The issue here is that enabling --insecure on pull takes the control away from the sysadmin, where it belongs.
Security is hard, and making changes to loosen security is not a small decision.
Also, people that are perfectly happy with the current setup are not going to come on here and -1 this either.
On the other hand...
It is trivial to re-configure the daemon to enable insecure pulls from a registry.
It's also trivial to setup some self-signed certs and not even have to re-configure docker.

"Sysadmin" is one use-case for docker, but I "developer" and "non-sysadmin" are equally valid use cases. For a developer, providing an --insecure option reduces friction in the workflow.

Perhaps we could have the best of both worlds by providing an option that sysadmins could specify to _deny_ the usage of an --insecure option. That way, sysadmins still have full control, but non-sysadmin cases don't have to deal with the workflow pain.

What is trivial for a sysadmin can be surprisingly cumbersome for non-sysadmins. I've had to help nearly two dozen developers make (and re-make) this configuration change across 5 different OS's used in our development group. I actually maintain a script to automate the config change for our environments.

Our sysadmins will not currently set up self-signed certs for our registry, whether it's trivial to do or not.

Anyway, even if this doesn't change, eventually people will adapt to them. I suppose the pain I'm dealing with will all go away the next time our sysadmins do maintenance on the registry, because at that point we should be able to get actual SSL certificates installed. Perhaps that's the whole point. Make it easier to take the secure path than the insecure path going forward.

:+1: @CleanCut, and everyone else said it all. I only work with the developer case and reconfiguring the the docker daemon is just waste of time for us.

If you have access to the docker socket today, you _are_ a sysadmin. You're
root already, you have "docker load" and already have workarounds to do
insecure registry pulls. Adding the image option to the client would not be
any less secure than the status quo.

▶ [REQUESTS]:
(1) Decide whether each statement agrees with the discussion of insecure registry pulls, answering yes or no and quoting the words of the text that settle it: (a) One commenter keeps a script that automates the configuration change. (b) That commenter's sysadmins currently set up self-signed certs for the registry. (c) The final comment says adding the image option to the client would be less secure than the status quo.
(2) Carry on the discussion of insecure registry pulls from the point where it stops.

▶ [SOURCE MATERIAL]:

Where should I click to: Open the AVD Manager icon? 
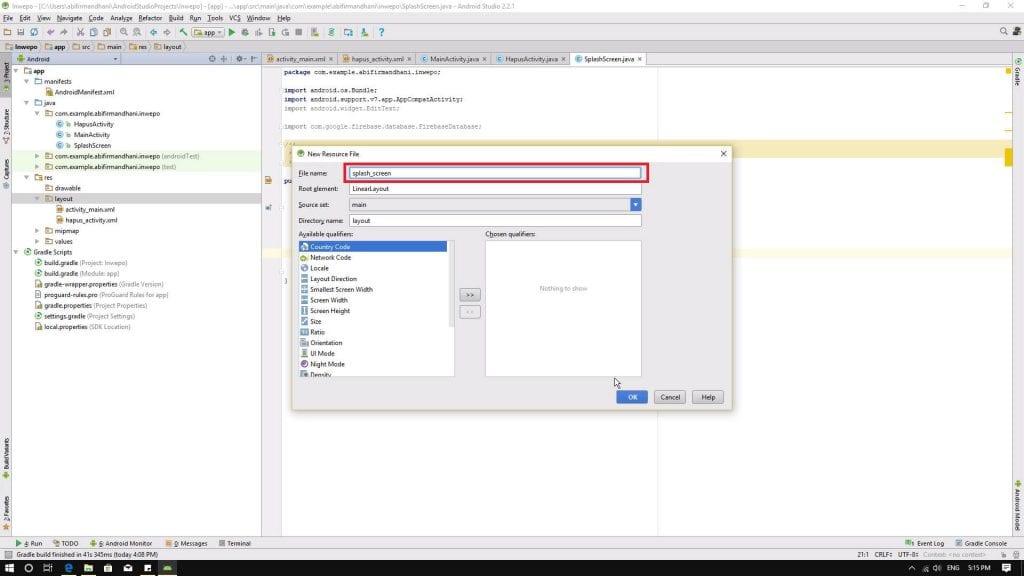[349, 31]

▶ [PER-TASK ANSWERS]:
(1)
(a) Yes: "I actually maintain a script to automate the config change for our environments."
(b) No: "Our sysadmins will not currently set up self-signed certs for our registry, whether it's trivial to do or not."
(c) No: "Adding the image option to the client would not be any less secure than the status quo."

(2)
There is something, however, to be said about intentionally increasing the
friction for developers trying to do the wrong thing in other to entice
them into doing the right one.
On Jun 18, 2015 12:41 PM, "Brian Goff" [email protected] wrote:

The issue here is that enabling --insecure on pull takes the control away
from the sysadmin, where it belongs.
Security is hard, and making changes to loosen security is not a small
decision.
Also, people that are perfectly happy with the current setup are not going
to come on here and -1 this either.
On the other hand...
It is trivial to re-configure the daemon to enable insecure pulls from a
registry.
It's also trivial to setup some self-signed certs and not even have to
re-configure docker.


Reply to this email directly or view it on GitHub
https://github.com/docker/docker/issues/8887#issuecomment-113213172.

@ewindisch @tiborvass reading back, I see https://github.com/docker/docker/issues/8887#issuecomment-75638745;

Realizing this is a continuing pain for a substantial number of users, we are reconsidering adding --insecure to pull. @ewindisch and I will be working on a PR that we'll link to this issue.
Apologies for the long wait, and thanks for voicing your opinions and pointing out your pain points.

Is that still the current position? (I don't think a PR was created)

+1

This continues to bother and annoy me on a daily basis.

:( sad conehead.

--inscure makes complete sense from a developer POV. Its on the person implementing docker in their environment to make it secure.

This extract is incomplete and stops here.